Automotive Entrepreneurs in Ray City, GA

Cars began appearing in Ray City and Berrien County, Georgia for the first time in the early 1900’s.  Dr. H. W. Clements was one of the earliest car owners in Berrien County.  With increasing  automobile traffic, Ray City residents were soon turning to businesses that catered to this new locomotion.

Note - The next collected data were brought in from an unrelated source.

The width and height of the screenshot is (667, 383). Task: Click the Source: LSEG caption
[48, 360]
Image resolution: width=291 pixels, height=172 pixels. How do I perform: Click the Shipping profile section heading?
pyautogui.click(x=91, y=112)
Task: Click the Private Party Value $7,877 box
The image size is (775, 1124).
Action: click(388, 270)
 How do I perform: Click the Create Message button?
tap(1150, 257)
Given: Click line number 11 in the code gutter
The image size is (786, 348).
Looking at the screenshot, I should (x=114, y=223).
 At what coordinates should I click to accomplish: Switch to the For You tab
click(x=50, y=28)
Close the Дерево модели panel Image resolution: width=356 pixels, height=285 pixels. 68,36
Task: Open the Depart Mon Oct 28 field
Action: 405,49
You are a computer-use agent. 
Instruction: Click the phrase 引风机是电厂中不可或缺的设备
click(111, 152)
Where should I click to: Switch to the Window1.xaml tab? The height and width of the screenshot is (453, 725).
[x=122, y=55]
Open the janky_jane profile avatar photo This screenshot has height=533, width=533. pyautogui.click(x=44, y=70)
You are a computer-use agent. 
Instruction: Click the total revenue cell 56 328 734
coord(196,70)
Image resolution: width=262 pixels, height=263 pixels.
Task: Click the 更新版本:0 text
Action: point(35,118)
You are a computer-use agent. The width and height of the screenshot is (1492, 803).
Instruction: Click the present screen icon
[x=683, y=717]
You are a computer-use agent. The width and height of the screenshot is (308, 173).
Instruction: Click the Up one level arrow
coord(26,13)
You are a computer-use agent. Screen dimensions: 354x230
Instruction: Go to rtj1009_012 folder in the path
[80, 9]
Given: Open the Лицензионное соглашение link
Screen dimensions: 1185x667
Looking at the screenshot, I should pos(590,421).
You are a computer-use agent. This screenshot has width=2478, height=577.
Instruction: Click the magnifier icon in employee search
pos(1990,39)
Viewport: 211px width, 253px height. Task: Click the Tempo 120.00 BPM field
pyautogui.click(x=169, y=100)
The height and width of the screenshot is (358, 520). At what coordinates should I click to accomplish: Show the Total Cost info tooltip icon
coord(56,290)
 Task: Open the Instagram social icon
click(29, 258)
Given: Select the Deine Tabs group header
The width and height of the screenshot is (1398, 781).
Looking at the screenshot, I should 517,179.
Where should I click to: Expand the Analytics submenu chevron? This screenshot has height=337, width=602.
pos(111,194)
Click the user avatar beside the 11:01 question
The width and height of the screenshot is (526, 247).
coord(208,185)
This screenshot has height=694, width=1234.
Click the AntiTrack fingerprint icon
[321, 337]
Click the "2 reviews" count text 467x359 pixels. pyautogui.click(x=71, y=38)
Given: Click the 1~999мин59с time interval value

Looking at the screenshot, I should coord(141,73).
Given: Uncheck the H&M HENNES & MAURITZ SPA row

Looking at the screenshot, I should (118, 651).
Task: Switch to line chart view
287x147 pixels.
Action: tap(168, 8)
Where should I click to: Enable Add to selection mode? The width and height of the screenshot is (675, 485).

Woco Pep was a gasoline brand featured at Fletch and Mac's Garage at Ray City in the 1940s

Woco Pep was a gasoline brand featured at Fletch and Mac’s Garage at Ray City in the 1940s

On June 5, 1917 when registering for the draft for WWI (WWI: Ray City Goes to WarGordon Vancie Hardie was living and working in Ray City, GA.  At that time he listed his occupation as a self-employed “Automobile Repairer”.   In 1920 he and his wife, Addie B. Hardy were living in a house on Jones Street in Ray City, Georgia.  By that time Gordon had switched trades. He was the proprietor of a “beef market” which he operated on his own account.  The Gordon meat market was one of two butcher shops among the historic businesses of Ray City appearing in the Census of 1920.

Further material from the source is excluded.